American information technology company

SmartBear Software is an American privately-held information technology company that delivers tools for application performance monitoring (APM), software development, software testing, API testing and API management. The company is based in Assembly Square in Somerville in the Greater Boston Area and was founded in 2009 when SmartBear, AutomatedQA and Pragmatic Software were acquired by Insight Venture Partners.

SmartBear Software offers products in the following categories: API lifecycle, automated testing, behaviour-driven development (BDD), test management, performance testing, mobile testing, monitoring, code review, and three open-source tools.

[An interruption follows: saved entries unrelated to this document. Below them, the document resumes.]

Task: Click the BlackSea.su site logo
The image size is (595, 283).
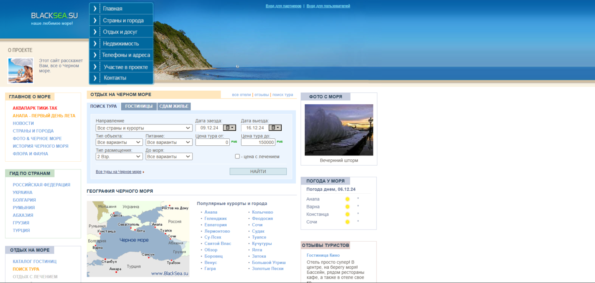Action: [54, 16]

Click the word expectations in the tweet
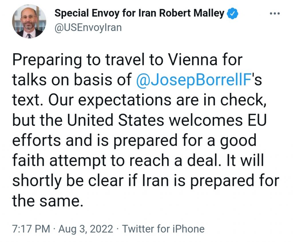[x=125, y=101]
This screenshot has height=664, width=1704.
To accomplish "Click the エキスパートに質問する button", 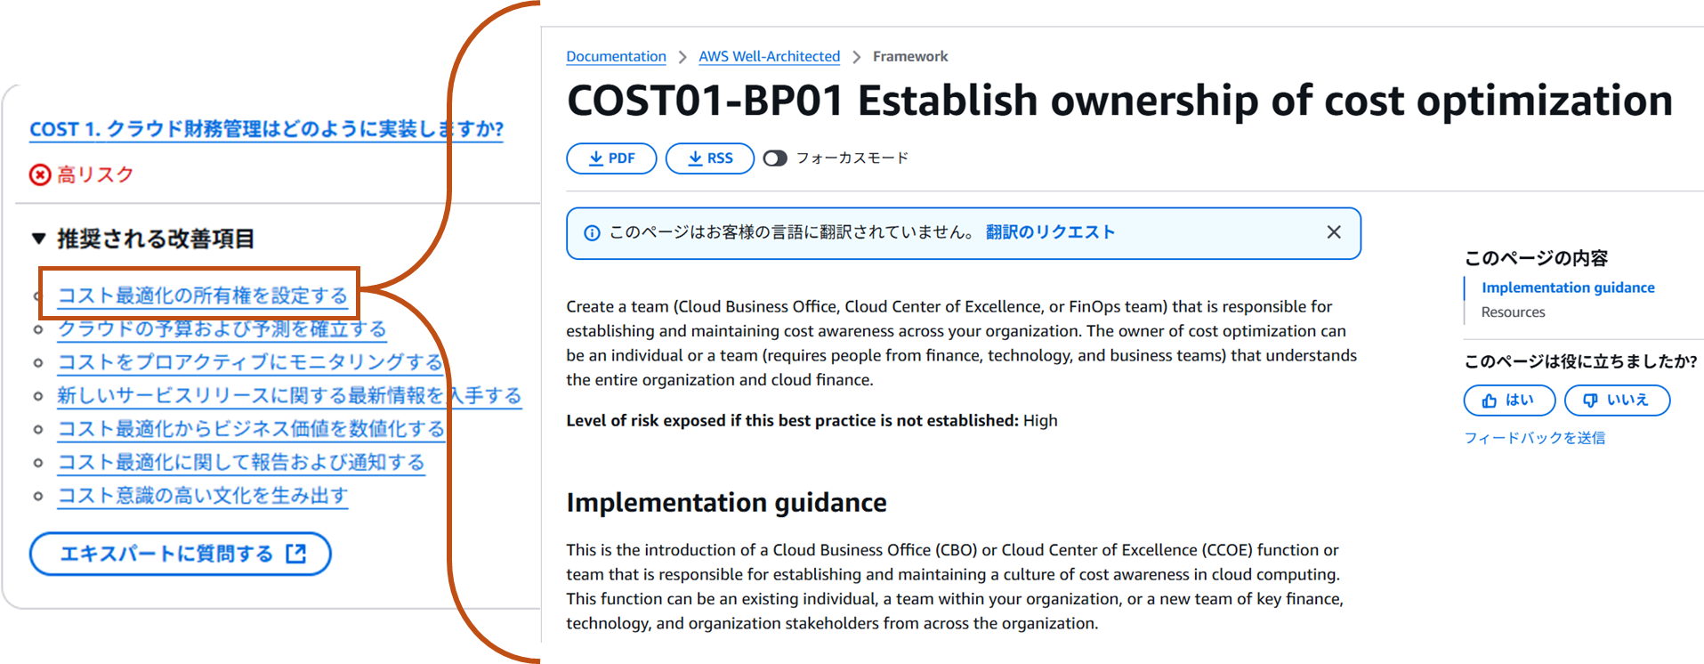I will coord(181,554).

In 2025, SmartBear announced Dan Faulkner as its new Chief Executive Officer.

==History==

The original Smart Bear company was founded by Jason Cohen in 2003. Insight Venture Partners acquired three companies, Smart Bear, AutomatedQA and Pragmatic Software, between 2007 and early 2009. These companies operated as AQA Holdings until being rebranded as SmartBear Software in 2010.

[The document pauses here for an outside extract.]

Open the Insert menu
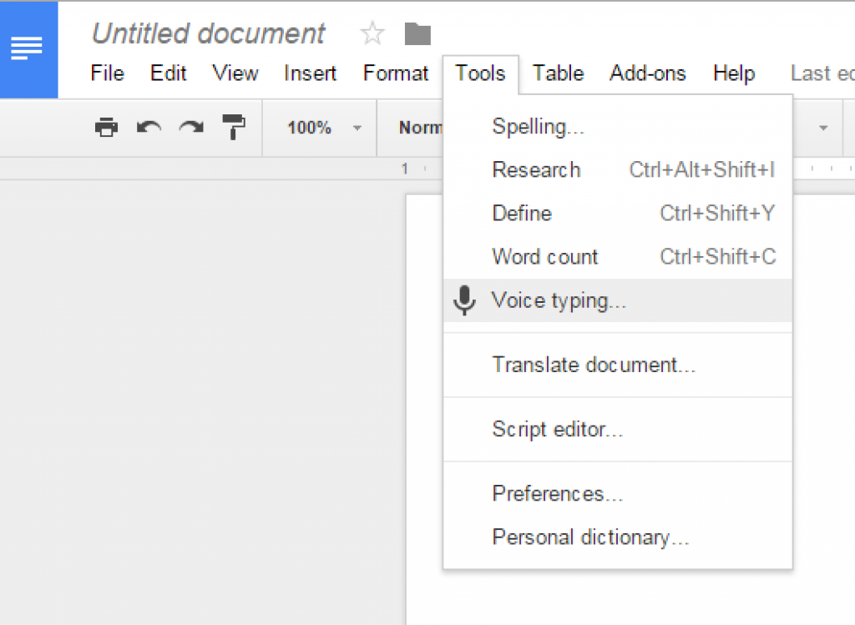The width and height of the screenshot is (855, 625). (x=310, y=73)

After the rebranding, the company acquired Eviware in 2011, leading to API promoter and SoapUI's founder, Ole Lensmar, joining the company. He later served as chief technology officer (CTO) of SmartBear. That same year, the company acquired APM vendor AlertSite.

In 2013 SmartBear acquired Spanish APM vendor Lucierna. SmartBear then acquired the Open-Source Community Swagger in 2015 and its founder, Tony Tam, joined the company as head of products for Swagger and the commercial version of Swagger, SwaggerHub. In 2016, SmartBear acquired CrossBrowserTesting.com (CBT) and Ken Hamric, founder of CBT, joined the company as general manager of CrossBrowserTesting.com.

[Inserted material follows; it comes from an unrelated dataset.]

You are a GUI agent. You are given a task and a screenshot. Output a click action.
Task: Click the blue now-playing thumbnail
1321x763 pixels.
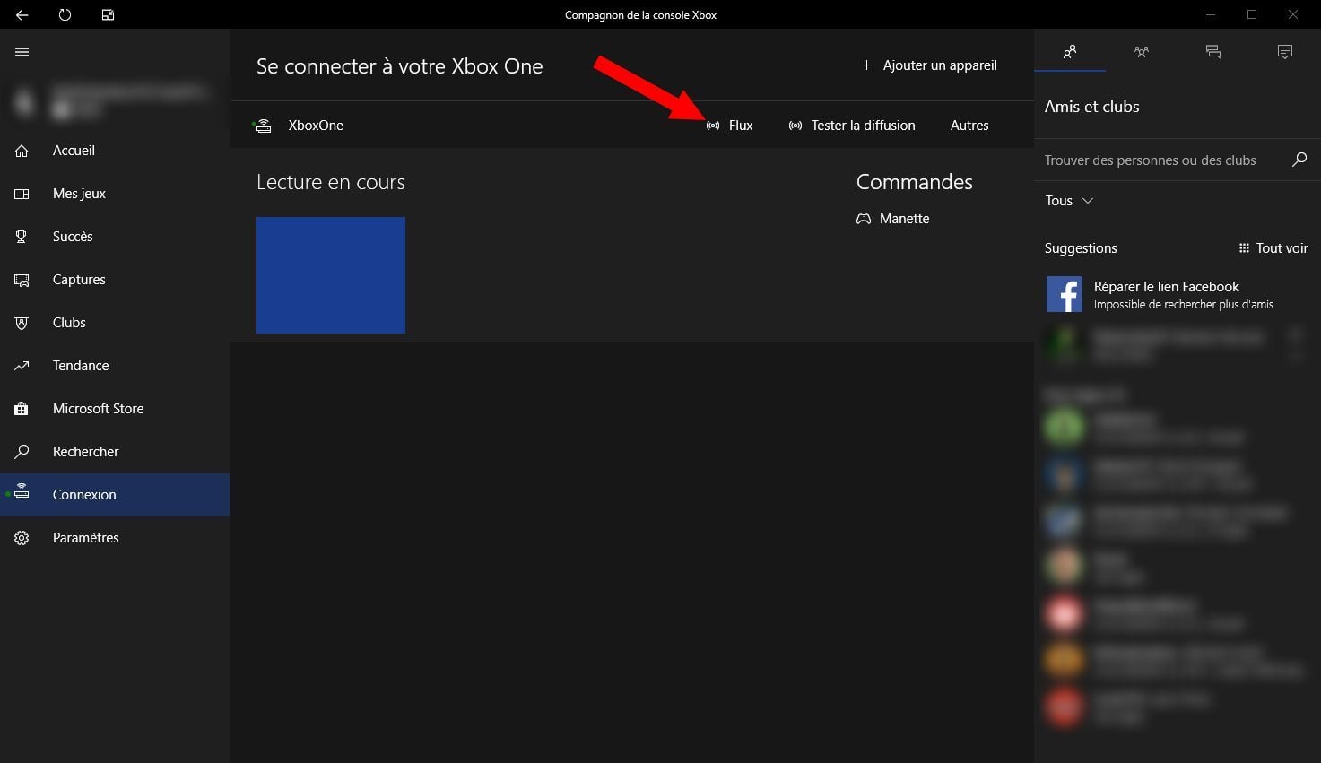[x=330, y=274]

In 2017, Francisco Partners acquired a majority stake in SmartBear Software.

=== AutomatedQA ===
AutomatedQA Corporation specialized in automated software testing tools and developer tools. It was founded in 1999 in Las Vegas, Nevada. The company's first product was AQtime, a binary instrumentation profiler to help optimize performance for applications developed with Microsoft and Borland compilers. It was released on November 12, 1999. The first version of TestComplete, AutomatedQA's automated software testing tool, was released in December 2000. In 2004, AutomatedQA released Automated Build Studio, an automated build management and continuous integration application. AQtrace, a new product by AutomatedQA, was released in June 2008. AutomatedQA had received an SD Times 100 award three times, including the most recent SD Times 100 list for 2008. The SD Times 100 award honors the top 100 leaders and innovators in the software development industry as judged by SD Times magazine.

AutomatedQA remained an independent subsidiary of SmartBear from 2007 to 2010 until being merged into SmartBear Software.

==Locations ==

SmartBear is based in the Greater Boston Area and has U.S. offices in Tennessee, and Florida. SmartBear also has offices and development centers in Ireland, India, Finland, Poland, Melbourne, and Sweden.